What causes this triangle pattern? I’m not sure, but my guess is that since the pseudo linear trick is just the equivalent of a Z-scale skewing/shearing that depends on the W value at render; the placement of the 3rd vertex (the one not shared by two adjacent triangles) will skew the triangle by different factors despite (and throwing it out of its original plane).
Best or worst of both worlds?
So, we have Z/W in one end which is very optimization friendly but highly inaccurate, and true linear Z on the other (and Log(Z) in the very far extreme) which can be very accurate but doesn’t optimize at all.
And in the middle we have the pseudo-linear version which offers midground accuracy and may take advantage of all optimizations in some scenarios, or none of them in others (depends on triangle density, how many triangles lay on the same plane, and covered area in pixels).
Clearly if common scenarios prevent most depth optimizations, devs will just prefer to use the pixel shader’s depth out semantic to get more accuracy.
But if common scenarios often still take advantage of depth optimizations, then the pseudo linear trick improves accuracy almost for free.

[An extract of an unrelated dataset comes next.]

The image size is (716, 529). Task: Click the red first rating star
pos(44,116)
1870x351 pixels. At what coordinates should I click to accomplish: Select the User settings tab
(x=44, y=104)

What is the common scenario? I’m afraid profiling and analyzing real world data seems the only answer.
Downloads
I’ve uploaded the exe I’ve made to perform this experiment. It comes with source code. Requires Ogre 2.0
Yosoygames Mirror – MediaFire Mirror
In glspec is says that associated with vertex datum is interpolated in perspective correct manner right as you said.
But:
However, depth values for polygons must be interpolated by
z = a*Za + b*Zb + c*Zc (14.10)
Please look in OpenGL registry.
Also from this https://www.comp.nus.edu.sg/~lowkl/publications/lowk_persp_interp_techrep.pdf
“Equation (12) tells us that the z-value at point c in the image plane can be correctly derived by just linearly interpolating”
What do you think?
The paper seems to be about achieving perspective correct interpolation by linear interpolation in the SCREEN SPACE. As the first parragraph says.
This does not contradict my article at all. I said:
“the usual “z / w” projection IS LINEAR TOO; but it’s linear in the SCREEN SPACE domain.”
While my article talks about trying to get linear depth in VIEW SPACE.
View space and screen space are two different spaces. Either you’re linear in screen space, or you’re linear in view space. It’s not contradictory.
In your article you give interpolation formula for Z value with W in denominator.
But in https://www.opengl.org/registry/doc/glspec45.core.pdf
is says that Z values are rasterized like (14.10) page 456:
z = a*Za + b*Zb + c*Zc
So your further visualizations with dFdx are not corresponding to how Z values are rasterized in depth buffer.
Thus writing in vertex shader
outPos.z = Z_in_view_space * outPos.w;
will give true linear depth buffer for view space.
I’m sure I’m missing something again, please correct me))
I’m pretty sure I’m not wrong, but you left me hanging with a bit of a doubt. Depth precision is a hard topic.
I would have to port the sample to D3D11 and read the contents from the depth buffer directly to prove it 100% beyond any doubt.